SALUTE. Latte in polvere contaminato made in Cina. Domani vertice del Ministero Salute

E’ arrivato a 53mila il dato ufficiale sui bambini cinesi intossicati dal latte in polvere contaminato dalla melamina, una sostanza nociva che si usa generalmente per la produzione di plastiche e vernici. L’80% dei bambini che hanno accusato malori e hanno avuto bisogno di cure ha meno di 2 anni. Fin’ora sono quattro i decessi legati a questo scandalo.

La Commissione europea ha attivato l’Agenzia europea per la sicurezza alimentare (Efsa) che, in questa settimana, renderà noto il risultato del suo parere scientifico. La Cia-Confederazione italiana agricoltura ha espresso soddisfazione verso la rete di controlli attivata a livello europeo ed ha invitato a non abbassare la guardia in tema di sicurezza alimentare. Ricordando che in Italia non sussiste alcun pericolo, in quanto non importiamo latte e suoi derivati dalla Cina, la Cia ha chiesto rigidità alle frontiere europee, intensificando, anche in Italia, "i controlli per contrastare qualsiasi importazione clandestina di prodotti nocivi".

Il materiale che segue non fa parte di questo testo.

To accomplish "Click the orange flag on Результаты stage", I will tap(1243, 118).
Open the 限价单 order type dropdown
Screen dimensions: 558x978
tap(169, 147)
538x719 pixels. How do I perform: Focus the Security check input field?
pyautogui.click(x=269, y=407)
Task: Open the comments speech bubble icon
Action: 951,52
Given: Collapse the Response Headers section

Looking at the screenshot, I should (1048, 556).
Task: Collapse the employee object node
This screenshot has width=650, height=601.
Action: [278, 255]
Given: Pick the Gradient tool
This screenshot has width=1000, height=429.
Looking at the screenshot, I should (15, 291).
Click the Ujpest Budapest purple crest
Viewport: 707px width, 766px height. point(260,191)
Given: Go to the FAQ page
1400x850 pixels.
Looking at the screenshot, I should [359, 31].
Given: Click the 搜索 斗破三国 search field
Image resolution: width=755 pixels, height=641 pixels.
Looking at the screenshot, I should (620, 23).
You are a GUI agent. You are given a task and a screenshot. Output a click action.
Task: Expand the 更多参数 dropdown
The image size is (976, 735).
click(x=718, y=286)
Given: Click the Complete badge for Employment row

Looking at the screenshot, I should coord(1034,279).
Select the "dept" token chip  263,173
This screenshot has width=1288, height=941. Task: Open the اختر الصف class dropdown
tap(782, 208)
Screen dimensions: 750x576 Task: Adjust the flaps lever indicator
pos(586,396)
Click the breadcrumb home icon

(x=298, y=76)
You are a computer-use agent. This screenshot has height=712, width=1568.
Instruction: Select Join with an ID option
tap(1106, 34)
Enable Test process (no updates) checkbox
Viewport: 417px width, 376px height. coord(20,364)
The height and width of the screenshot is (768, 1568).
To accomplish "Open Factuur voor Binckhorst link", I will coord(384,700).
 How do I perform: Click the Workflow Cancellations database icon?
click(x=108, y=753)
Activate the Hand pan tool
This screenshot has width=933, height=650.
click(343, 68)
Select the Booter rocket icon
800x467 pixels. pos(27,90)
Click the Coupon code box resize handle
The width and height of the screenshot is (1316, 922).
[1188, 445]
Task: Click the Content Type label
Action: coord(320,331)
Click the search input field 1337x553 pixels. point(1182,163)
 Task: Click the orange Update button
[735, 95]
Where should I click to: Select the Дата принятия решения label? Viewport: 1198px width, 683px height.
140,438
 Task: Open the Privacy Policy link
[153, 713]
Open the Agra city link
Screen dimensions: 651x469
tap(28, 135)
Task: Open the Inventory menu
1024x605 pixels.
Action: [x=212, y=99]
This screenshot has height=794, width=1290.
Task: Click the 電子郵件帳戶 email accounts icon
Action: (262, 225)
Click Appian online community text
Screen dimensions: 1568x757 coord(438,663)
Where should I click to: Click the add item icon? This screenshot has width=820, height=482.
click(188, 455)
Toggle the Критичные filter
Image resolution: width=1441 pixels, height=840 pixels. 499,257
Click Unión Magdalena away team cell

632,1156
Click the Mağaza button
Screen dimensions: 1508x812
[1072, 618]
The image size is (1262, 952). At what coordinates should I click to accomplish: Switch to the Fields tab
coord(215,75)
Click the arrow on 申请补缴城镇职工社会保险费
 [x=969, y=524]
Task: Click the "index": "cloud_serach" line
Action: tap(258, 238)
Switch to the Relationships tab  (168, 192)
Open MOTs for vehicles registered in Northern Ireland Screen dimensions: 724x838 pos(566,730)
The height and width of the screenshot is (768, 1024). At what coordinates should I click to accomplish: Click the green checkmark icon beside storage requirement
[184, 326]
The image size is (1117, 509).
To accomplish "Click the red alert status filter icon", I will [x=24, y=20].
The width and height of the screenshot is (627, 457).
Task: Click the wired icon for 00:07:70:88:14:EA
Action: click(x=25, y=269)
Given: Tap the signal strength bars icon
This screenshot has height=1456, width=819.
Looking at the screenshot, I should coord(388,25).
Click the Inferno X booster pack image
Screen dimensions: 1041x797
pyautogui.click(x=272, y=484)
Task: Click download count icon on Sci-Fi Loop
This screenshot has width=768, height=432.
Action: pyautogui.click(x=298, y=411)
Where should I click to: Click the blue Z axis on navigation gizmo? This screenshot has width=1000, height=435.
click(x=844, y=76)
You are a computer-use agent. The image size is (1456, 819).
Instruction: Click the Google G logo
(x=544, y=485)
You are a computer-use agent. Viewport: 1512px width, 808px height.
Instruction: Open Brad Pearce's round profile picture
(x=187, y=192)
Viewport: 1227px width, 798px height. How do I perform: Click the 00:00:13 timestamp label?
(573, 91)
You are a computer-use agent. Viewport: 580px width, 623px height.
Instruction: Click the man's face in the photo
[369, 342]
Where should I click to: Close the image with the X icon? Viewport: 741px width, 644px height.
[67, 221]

E’ importante, secondo la Cia, l’indicazione d’origine in etichetta, in modo da tutelare consumatori e produttori. "In più occasioni – ricorda l’organizzazione – la Cia aveva sollecitato l’Ue a stringere i controlli per evitare che sulle nostre tavole arrivino prodotti alimentari pericolosi. La posizione dell’Ue risponde all’esigenza sollevata".

Intanto domani alle ore 12,30 presso la sede del Ministero della Salute a Roma, il Sottosegretario alla salute On. Francesca Martini ha convocato un vertice con il Dott. Silvio Borrello, Direttore generale della sicurezza degli alimenti e nutrizione del Ministero, e il Comandante del Nas Gen. Saverio Cotticelli, per definire una strategia comune volta a potenziare i controlli transfrontalieri. Il Ministero vigilerà sui rischi di introduzione nel nostro Paese di prodotti vietati e si impegna a ridurre a zero le possibilità di problemi per la salute pubblica.